Non si può tacere sulle scelte delle figure di Direttori e Superdirettori (per Istituti di II e I fascia) fatte con una procedura singolare che non risponde a criteri di piena trasparenza, lasciando un margine di discrezionalità al Ministro o al Direttore Generale del momento che decide tra una rosa di tre nomi dopo una selezione di 10 candidati scelti da una commissione nominata dal ministro, tra tutti coloro che hanno presentato la propria candidatura. Perché non procedere a questa selezione con concorsi pubblici in grado di garantire oltre alla qualità, anche maggiore indipendenza dal potere politico, graduatorie pluriennali alle quali attingere senza nuovi oneri, dignità e diritti?

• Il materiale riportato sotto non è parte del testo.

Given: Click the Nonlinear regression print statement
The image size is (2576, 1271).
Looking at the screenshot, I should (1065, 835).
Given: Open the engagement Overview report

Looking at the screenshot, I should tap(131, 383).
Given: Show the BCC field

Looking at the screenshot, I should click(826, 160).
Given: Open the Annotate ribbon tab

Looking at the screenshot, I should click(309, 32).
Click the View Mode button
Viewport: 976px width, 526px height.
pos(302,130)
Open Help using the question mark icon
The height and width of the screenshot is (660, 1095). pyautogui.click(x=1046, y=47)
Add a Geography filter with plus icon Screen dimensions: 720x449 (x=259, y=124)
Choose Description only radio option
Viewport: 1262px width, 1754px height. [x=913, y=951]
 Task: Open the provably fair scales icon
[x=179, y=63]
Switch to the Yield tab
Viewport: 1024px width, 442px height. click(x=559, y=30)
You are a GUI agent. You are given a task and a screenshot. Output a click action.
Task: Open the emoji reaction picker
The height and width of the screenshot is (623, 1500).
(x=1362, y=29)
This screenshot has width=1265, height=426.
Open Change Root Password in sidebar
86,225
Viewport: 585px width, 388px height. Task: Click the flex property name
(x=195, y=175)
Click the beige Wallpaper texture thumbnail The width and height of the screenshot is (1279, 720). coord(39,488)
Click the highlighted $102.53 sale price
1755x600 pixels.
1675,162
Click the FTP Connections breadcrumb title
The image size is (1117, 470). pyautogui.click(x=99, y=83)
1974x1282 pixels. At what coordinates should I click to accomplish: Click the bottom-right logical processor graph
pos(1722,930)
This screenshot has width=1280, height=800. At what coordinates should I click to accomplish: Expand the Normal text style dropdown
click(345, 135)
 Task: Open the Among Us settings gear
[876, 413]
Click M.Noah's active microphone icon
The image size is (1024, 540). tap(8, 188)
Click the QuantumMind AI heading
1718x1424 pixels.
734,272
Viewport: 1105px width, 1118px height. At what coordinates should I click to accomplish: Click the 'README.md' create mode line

Difficile, a volte, comprendere le scelte fatte, se, come viene dichiarato, la selezione è basata sul curriculum migliore e sulla conoscenza specifica per i contenuti dell’istituto per il quale si concorre. E’ strano inoltre che solo pochi tra i professionisti dell’amministrazione risultino nelle selezioni, professionisti che hanno superato concorsi effettivi per entrare nei ruoli, in possesso di requisiti e titoli di specializzazioni richiesti, con anni di esperienze di direzione di lavori di restauri, di scavi, di musei, monumenti e siti, spesso con l’applicazione di metodologie e soluzioni innovative. Quale carriera professionale si offre a queste figure, destinate a lavorare sotto direzioni spesso bizzarre, in strutture più limitate e quindi con minori opportunità di crescita professionale, un po’ “ingannate” da esordi promettenti che lasciavano giustamente sperare in opportunità di carriera?
Di contro, non è stato bandito alcun concorso per il ruolo di Soprintendente, pur essendovi numerose sedi vacanti, in alcuni casi con incarichi ad interim, mentre sarebbe importante comprendere come si intenda risolvere il problema in presenza di Soprintendenze uniche. Sarà un archeologo, un architetto, uno storico dell’arte, un archivista, un amministrativo a prendere cura della tutela?
Da ultimo, ma senza aver esaurito gli argomenti, si deve osservare, se pur ormai solo a titolo di mera considerazione, che si sono create discriminazioni eccessive tra Istituti ricchi e Istituti che, in grave indigenza, non riescono a provvedere neppure alle necessarie forniture di materiale, tanto meno alle opere conservative con la manutenzione programmata che dovrebbe essere alla base di ogni buona gestione del patrimonio. Gli effetti sono visibili. Mentre si continuano a esibire i numeri dei visitatori!